CORONA was a randomized, double-blind, placebo-controlled study of 5,011 men and women with chronic symptomatic systolic heart failure caused by coronary artery disease.  Average patient age was 73 years; 24 percent of participants were women. Among all patients, 37 percent had New York Heart Association (NYHA) class II heart failure and 62 percent had class III failure. Average ejection fraction was 31 percent. 

 

Average total cholesterol among patients was 200 mg/dL.  Eligible patients were not already taking a cholesterol-lowering drug.  Medical histories included 60 percent with a history of myocardial infarction, 63 percent with hypertension, and 30 percent with diabetes.

 

“These patients were well-treated for their heart failure,” Hjalmarson said, with 87 percent on loop or thiazide diuretics, 39 percent on aldosterone antagonists, 91 percent taking an angiotensin-converting enzyme inhibitor or angiotensin-I blocker, 75 percent taking a beta-blocker, and 33 percent taking digitalis.   In addition, 51 percent were taking aspirin and 36 percent were taking anticoagulants.

 

Patients were randomized to receive either 10 mg rosuvastatin or placebo along with all other medications. Average follow-up time was 2.5 years.

 

The primary composite endpoint of CORONA was to determine whether rosuvastatin reduced the number of patients experiencing cardiovascular death, non-fatal myocardial infarction, or non-fatal stroke. The 8 percent reduction with rosuvastatin was not significant.
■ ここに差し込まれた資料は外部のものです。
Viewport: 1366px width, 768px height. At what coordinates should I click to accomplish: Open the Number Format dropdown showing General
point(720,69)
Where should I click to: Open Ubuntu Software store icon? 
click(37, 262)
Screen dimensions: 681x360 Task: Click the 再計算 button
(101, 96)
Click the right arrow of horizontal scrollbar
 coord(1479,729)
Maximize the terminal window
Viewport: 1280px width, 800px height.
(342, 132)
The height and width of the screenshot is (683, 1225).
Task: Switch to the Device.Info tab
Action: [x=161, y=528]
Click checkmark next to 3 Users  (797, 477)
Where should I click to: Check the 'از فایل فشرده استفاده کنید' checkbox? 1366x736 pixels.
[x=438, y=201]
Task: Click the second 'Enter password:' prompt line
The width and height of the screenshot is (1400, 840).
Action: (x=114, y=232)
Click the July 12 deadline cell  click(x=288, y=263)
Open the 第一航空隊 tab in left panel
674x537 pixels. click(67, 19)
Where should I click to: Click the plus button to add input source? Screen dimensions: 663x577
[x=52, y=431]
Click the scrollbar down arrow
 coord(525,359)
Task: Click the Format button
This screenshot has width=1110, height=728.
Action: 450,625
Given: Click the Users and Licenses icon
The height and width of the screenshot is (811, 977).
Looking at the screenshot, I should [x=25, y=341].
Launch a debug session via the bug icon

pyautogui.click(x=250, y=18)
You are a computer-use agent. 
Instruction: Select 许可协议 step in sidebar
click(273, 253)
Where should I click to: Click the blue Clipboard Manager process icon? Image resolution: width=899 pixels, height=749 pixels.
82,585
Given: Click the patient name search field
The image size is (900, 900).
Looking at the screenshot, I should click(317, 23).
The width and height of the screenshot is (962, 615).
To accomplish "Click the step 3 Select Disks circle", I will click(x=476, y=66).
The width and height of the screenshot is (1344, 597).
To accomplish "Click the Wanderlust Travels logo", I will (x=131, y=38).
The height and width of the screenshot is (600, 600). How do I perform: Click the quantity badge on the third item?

The reduction was primarily due to a decrease in the atherosclerotic-related events of non-fatal myocardial infarction and stroke.

 

The majority of deaths among study participants were due to sudden death or a non-ischemic cause, outcomes that did not appear to be affected by an added statin. However, significantly fewer hospitalizations occurred in the rosuvastatin group, including non-ischemic and ischemic causes.

 

“The CORONA results represent a major advancement in medical research and understanding of patients with advanced heart failure, they clearly differ from patients without heart failure in their response to statin treatment” said lead investigator Prof. John Kjekshus, Department of Cardiology, Rikshospitalet University Hospital, Oslo, Norway. “We added a highly effective statin on top of an optimal treatment regimen. Our findings suggest the major cause of death in these patients was likely not to be related to atherosclerotic events, where benefit with statins in non-heart failure patients has been demonstrated, but instead may have been caused by the deterioration of failing heart muscle damaged beyond repair. CORONA underscores the need for early intervention in the progression of atherosclerosis to prevent one of its worst consequences, heart failure.”